Copyright 1991 Reed Business Information, Inc.
From Library Journal
The city of Baltimore saw 234 murders in 1988. Allowed unlimited access to a shift of the city's homicide unit, police reporter Simon chronicles that year. The sociopaths, the crackheads, and their crimes are horrifying, but equal horrors are found in the attitudes of jurors in a case of the shooting and blinding of a policeman and in statistics showing the ultimate legal fates of those apprehended by the unit. Immersing his readers in cases, procedures, politics, and the detectives' personalities, Simon risks being sabotaged by the sheer scope of his account. Still, for those with strong stomachs and the willingness to work to keep the characters and dramas straight, he has produced a riveting slice of urban life. Recommended.
- Jim Burns, Pompano Beach City Lib., Fla.
Copyright 1991 Reed Business Information, Inc.
Customer Reviews
Amazing
Appropriately enough, one of the best cop shows in the history of television was based on one of the best true crime books ever written. Journalist David Simon spent a year observing Baltimore Homicide detectives and it is their poignantly true stories -- almost all as funny, heartbreaking, and memorable as any fiction -- that make up this book. While fans of the TV show will immediately recognize the initial templates for such beloved characters as Frank Pembleton, Bayliss, Munch, and others, this amazing book is much more than just a basis for a classic television show. It is, quite simply, one of the most insightful books about modern law and order ever written. All of the detectives live brilliantly on the page and Simon's prose reminds us what great writing actually is. Though this is a word I've probably overused in this review, there is no other way to describe Simon's achievement: amazing.

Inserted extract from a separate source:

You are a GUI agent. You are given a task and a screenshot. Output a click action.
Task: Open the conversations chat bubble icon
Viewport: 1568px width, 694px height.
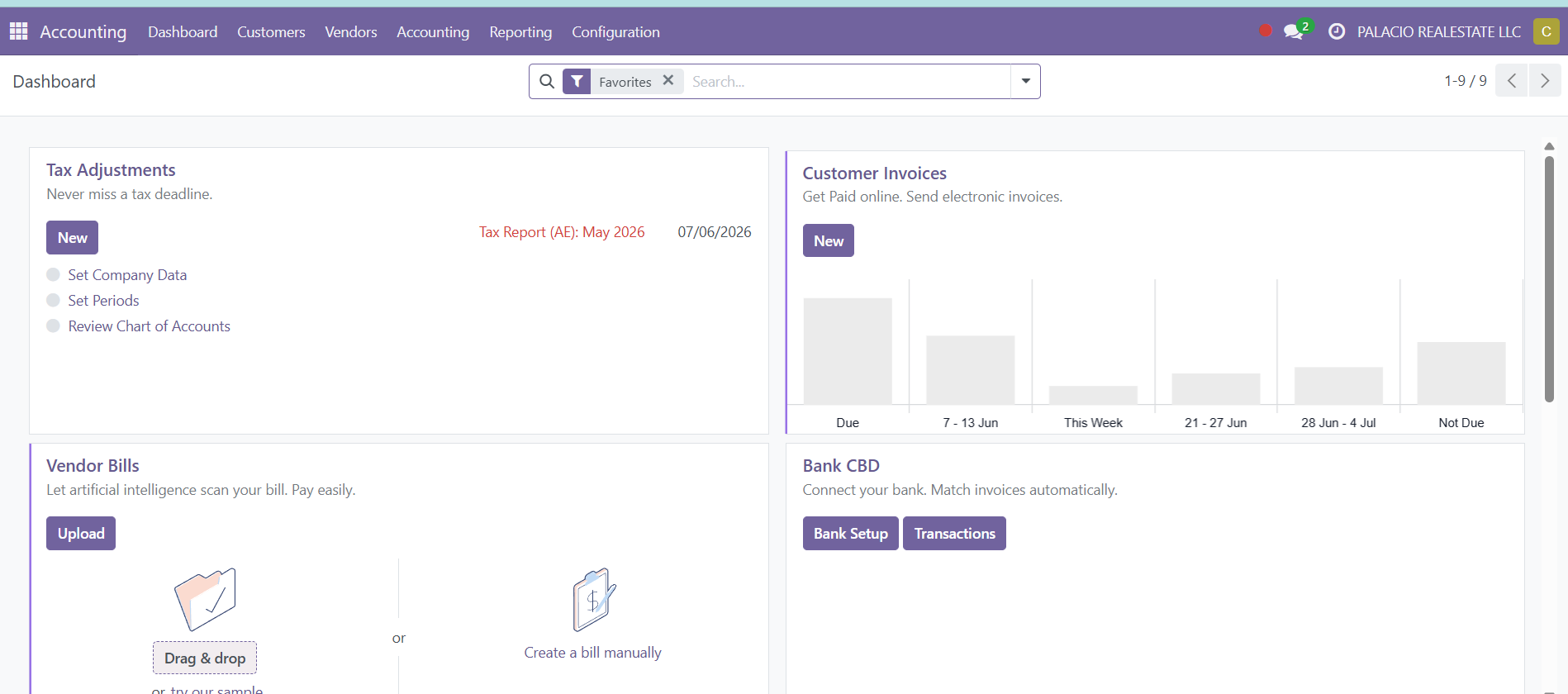click(1294, 31)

The finest non-fiction book I have ever read
Simon's Homicide reads not as a murder mystery, not as a documentary, and not as a dramatic novel, but as a life lived in the Baltimore homicide unit. The reader does not feel passive, as though he were watching the goings-on through a filter like a television or even a bystander. The reader is there, with the detectives, sharing their experiences, sharing their very thoughts. This book is a masterpiece, a book that completely enthralls you to the point where during the time you are reading, nothing means more to you than the resolution of each case, each obstacle, each crisis. Please, do yourself a favor and read this remarkable book.
First Rate Journalism
I've always felt that the main problem with the TV show version of "Homicide" is that, good as it is, it just can't match the gritty realism of the book it is based on. Journalist David Simon spent a year as a fly on the wall observing the Balitimore Police Homicide Unit, and dutifully recording everything he saw by and large without editorial comment. The result is absolutely indespensible for anyone with an interest in law enforcement. Being a homicide detectives is a tough job both emotionally and professionally with many hours of tedium that can often result in the frustration of an unsolved case. Particularly poignant is the story of a unsolved child murder case that haunts one of the detectives to the point of endagering his mental well being. The value of this book to the nation's hard working law enforcement professionals simply cannot be understated.